Académico UNAB debate en revista REA sobre “la arquitectura como objeto político”

Escrito por Lorena Mancilla

31 julio, 2017

En su articulo titulado “La participación dura para siempre”, el académico de arquitectura José Llano, analiza la triada Patrimonio, Estado y Mercado que se despliega en la ciudad de Valparaíso desde su condición de ciudad patrimonio de la Humanidad.  

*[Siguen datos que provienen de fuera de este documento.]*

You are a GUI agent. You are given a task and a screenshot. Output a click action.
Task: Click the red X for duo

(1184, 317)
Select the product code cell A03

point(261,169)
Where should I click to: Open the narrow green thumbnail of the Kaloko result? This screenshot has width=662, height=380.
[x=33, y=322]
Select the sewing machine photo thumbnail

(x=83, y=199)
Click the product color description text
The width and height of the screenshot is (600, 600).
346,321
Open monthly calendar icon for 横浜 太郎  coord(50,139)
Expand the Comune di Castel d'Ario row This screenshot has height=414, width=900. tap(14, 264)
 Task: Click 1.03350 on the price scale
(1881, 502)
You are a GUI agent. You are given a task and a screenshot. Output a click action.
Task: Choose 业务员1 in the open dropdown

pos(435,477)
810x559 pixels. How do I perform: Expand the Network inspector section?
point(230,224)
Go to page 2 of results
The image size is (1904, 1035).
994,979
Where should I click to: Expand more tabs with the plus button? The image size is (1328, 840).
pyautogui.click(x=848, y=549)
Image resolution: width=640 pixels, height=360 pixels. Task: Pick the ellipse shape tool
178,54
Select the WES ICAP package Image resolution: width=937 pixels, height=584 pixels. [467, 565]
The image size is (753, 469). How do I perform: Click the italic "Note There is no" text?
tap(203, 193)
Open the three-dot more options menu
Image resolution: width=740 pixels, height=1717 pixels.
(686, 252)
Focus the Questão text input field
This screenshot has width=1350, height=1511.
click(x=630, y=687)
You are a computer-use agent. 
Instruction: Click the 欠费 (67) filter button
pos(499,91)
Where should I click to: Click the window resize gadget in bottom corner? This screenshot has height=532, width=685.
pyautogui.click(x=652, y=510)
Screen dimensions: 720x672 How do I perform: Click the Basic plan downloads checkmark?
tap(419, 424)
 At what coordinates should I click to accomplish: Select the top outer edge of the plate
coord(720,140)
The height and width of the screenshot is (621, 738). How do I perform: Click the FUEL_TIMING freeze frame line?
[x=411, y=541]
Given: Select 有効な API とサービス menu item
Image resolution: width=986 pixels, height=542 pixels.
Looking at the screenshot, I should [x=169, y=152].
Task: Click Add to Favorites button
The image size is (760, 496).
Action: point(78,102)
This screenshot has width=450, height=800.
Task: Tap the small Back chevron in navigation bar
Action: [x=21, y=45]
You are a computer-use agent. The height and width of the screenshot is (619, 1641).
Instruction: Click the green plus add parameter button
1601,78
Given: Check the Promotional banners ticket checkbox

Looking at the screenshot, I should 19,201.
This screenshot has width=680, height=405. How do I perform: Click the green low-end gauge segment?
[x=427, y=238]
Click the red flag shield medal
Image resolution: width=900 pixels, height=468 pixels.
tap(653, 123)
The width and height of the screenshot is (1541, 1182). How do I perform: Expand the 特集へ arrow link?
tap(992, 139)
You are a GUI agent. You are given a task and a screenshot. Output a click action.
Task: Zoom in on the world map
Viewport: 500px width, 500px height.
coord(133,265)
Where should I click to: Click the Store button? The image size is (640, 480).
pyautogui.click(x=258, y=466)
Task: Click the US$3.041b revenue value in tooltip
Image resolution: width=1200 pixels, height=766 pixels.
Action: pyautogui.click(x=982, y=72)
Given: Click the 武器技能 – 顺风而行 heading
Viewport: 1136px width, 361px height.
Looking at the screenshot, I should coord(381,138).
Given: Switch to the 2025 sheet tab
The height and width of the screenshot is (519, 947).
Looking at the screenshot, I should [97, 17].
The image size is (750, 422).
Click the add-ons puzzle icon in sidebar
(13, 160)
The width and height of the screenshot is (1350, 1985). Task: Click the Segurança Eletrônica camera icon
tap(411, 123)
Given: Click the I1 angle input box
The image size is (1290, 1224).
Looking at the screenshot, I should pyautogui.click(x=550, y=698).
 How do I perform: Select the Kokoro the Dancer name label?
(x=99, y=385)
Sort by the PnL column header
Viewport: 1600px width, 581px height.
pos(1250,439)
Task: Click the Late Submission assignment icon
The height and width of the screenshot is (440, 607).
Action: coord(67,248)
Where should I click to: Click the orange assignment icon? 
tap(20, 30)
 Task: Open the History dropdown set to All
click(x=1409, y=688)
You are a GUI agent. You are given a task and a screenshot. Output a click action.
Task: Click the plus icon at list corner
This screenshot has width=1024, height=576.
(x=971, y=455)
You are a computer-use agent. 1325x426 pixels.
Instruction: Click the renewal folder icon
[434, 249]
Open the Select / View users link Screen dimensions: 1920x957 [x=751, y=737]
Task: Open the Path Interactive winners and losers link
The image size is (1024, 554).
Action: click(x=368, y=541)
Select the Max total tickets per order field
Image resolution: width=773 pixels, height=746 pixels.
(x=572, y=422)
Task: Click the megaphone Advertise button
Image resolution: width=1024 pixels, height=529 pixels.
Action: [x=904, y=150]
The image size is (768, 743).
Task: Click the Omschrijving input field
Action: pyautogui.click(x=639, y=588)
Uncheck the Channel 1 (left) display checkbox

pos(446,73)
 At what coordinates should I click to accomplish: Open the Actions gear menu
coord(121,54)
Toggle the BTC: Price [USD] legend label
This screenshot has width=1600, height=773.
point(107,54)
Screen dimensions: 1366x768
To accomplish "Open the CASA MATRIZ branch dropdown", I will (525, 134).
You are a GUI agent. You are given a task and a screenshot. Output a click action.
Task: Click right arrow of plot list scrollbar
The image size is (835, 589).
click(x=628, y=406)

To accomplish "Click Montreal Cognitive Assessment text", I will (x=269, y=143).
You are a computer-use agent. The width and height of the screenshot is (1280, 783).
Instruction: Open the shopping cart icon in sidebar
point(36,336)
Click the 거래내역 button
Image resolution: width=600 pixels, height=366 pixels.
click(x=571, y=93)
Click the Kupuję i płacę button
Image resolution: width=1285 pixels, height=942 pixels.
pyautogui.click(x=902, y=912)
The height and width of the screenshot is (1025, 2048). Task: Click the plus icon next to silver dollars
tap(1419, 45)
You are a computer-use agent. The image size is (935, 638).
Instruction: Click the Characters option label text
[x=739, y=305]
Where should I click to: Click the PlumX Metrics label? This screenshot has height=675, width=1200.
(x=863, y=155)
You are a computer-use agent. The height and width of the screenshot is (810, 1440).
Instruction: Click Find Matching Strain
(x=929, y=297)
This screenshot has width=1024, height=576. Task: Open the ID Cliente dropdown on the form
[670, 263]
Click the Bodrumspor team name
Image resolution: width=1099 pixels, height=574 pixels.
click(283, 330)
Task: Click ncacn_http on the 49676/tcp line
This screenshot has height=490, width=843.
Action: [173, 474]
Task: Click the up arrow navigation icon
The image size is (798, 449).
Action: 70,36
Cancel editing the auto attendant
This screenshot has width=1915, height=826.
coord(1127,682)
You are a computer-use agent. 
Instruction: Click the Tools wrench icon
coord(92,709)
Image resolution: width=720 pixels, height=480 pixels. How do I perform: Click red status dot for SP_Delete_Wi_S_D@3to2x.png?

Colored and steep neighborhood of Valparaiso, Chile

El segundo número de la revista REA, publicación de la Red de Estudiantes de Arquitectura, tuvo como tema central “la arquitectura como objeto político”. Problemática que gira en torno a la condición gregaria del ser humano y este está condicionado a vivir en comunidad. Plano en el que, a través de la ciudad, hace evidente la estrecha relación entre la arquitectura y la vida humana. Relación, que a su vez, planeta la existencia de una gran distancia entre los ciudadanos y los espacios de poder donde se toman las decisiones respecto del devenir de su entorno, siendo la política el medio que permitiría las interacciones entre las personas y el medio.

Bajo la fundamentación anterior, que pone en relación a la arquitectura con la participación política, el arquitecto José Llano, académico de la Escuela de Arquitectura de la Universidad Andrés Bello sede Viña del Mar, publicó en este número el artículo titulado “La participación dura para siempre”, donde analiza el caso de Valparaíso desde su condición de ciudad patrimonio de la Humanidad.

Cariz patrimonial se habría establecido “sobre la gestión de un pasado sin futuro que nos entona una discusión acerca de la mercantilización de la historia, transformada en “identidad” que es asimilada y reproducida en una lógica post-industrial que, finalmente, se construye como un futuro irrenunciable para Valparaíso.” A partir de esta idea de Mario Sobarzo y Pablo Aravena, Llano analiza la triada Patrimonio, Estado y Mercado que se despliega en esta ciudad.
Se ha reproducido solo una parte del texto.